Exercise directions:
Leave the pictures out. Retype exactly the lines below from the one containing "The height and width of the screenshot is (293, 1568)." through the one containing "Task: Click the video seek bar playhead", and no others.

Source records:

####

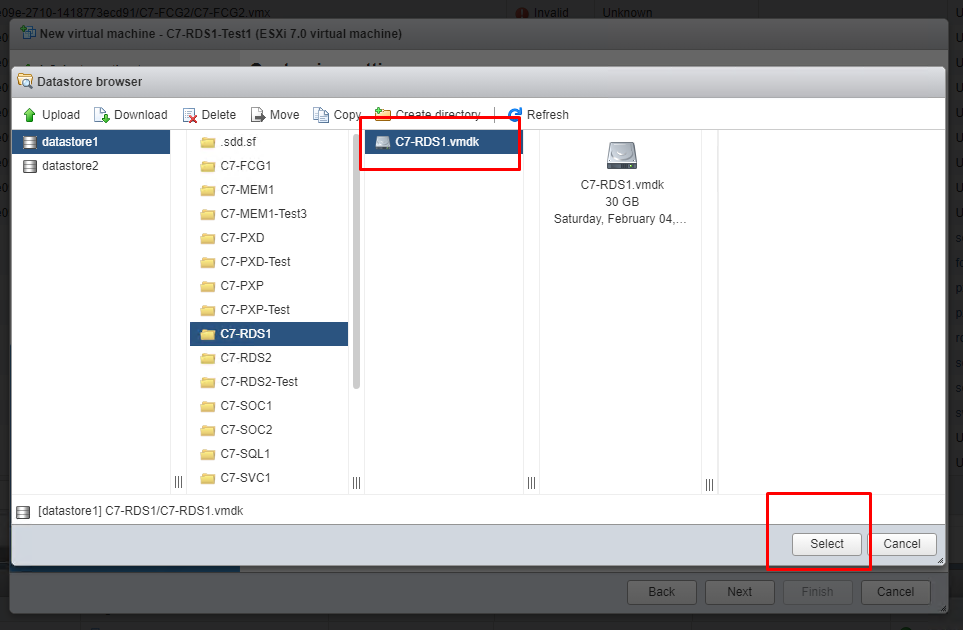Open the C7-MEM1-Test3 folder

pos(263,214)
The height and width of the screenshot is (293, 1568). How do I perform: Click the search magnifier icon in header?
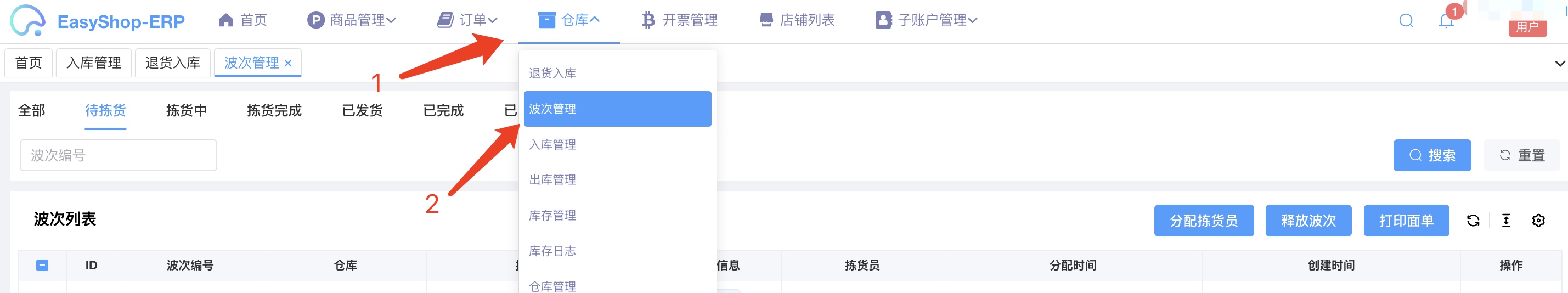click(1406, 21)
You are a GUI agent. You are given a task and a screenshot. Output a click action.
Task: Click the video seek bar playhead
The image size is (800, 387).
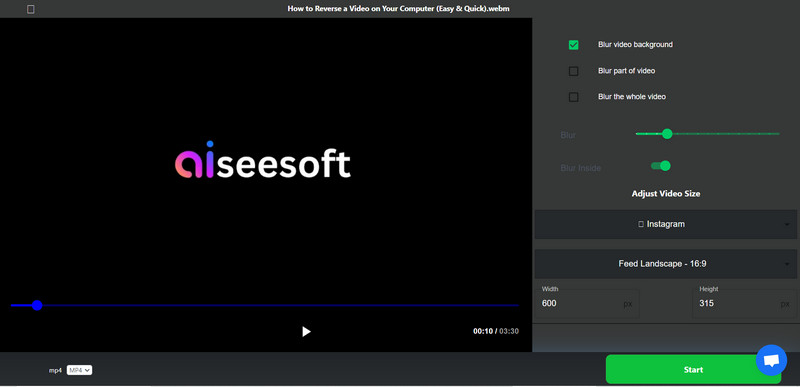37,305
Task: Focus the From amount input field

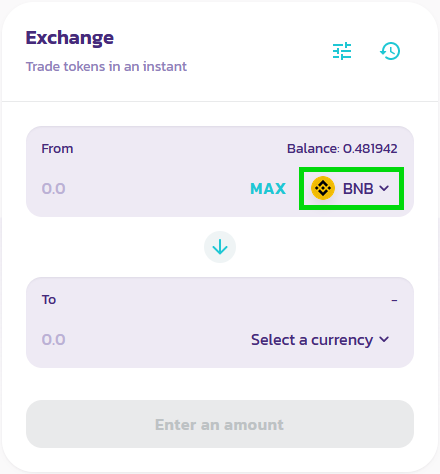Action: pos(140,189)
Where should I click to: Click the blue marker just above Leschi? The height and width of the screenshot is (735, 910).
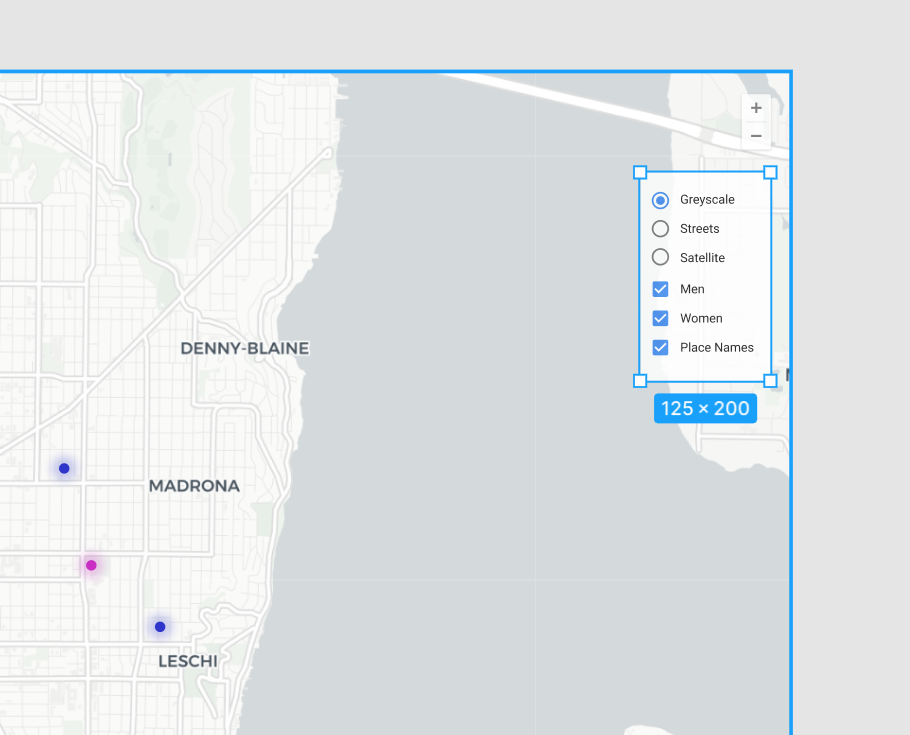pyautogui.click(x=160, y=627)
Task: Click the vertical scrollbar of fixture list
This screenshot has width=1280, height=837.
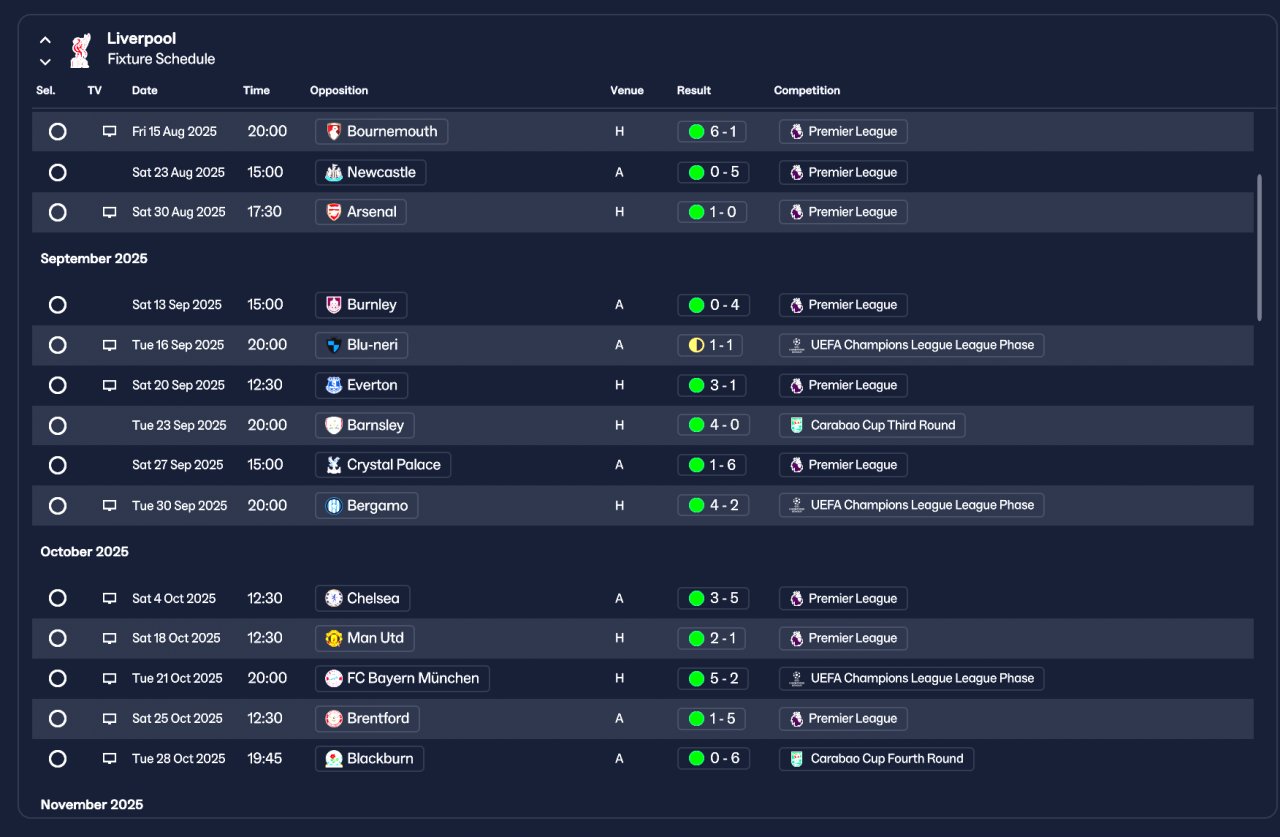Action: [1259, 247]
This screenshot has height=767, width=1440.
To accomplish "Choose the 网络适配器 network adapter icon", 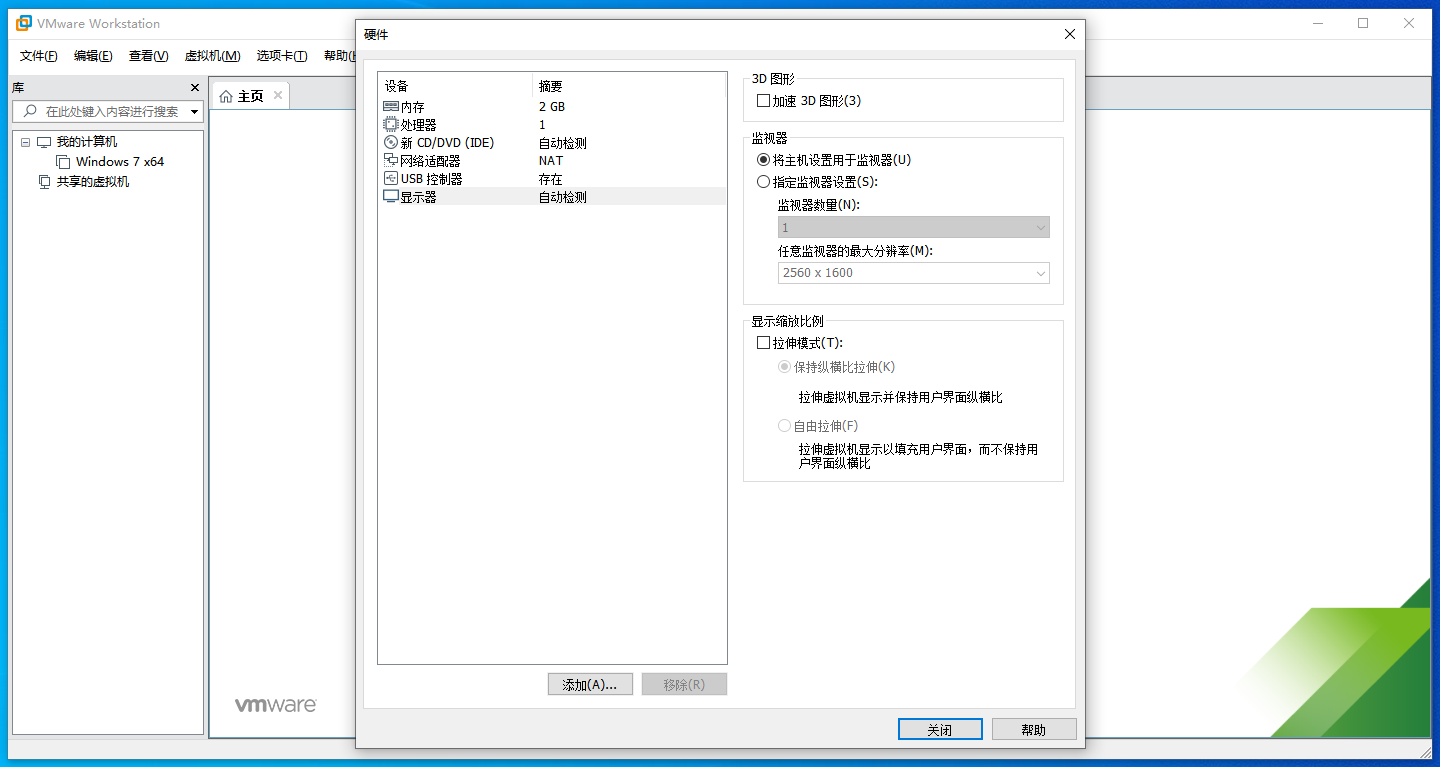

####

Written response:
The height and width of the screenshot is (293, 1568). How do I perform: Click the search magnifier icon in header?
click(1406, 21)
You are a GUI agent. You are given a task and a screenshot. Output a click action.
Task: Click the video seek bar playhead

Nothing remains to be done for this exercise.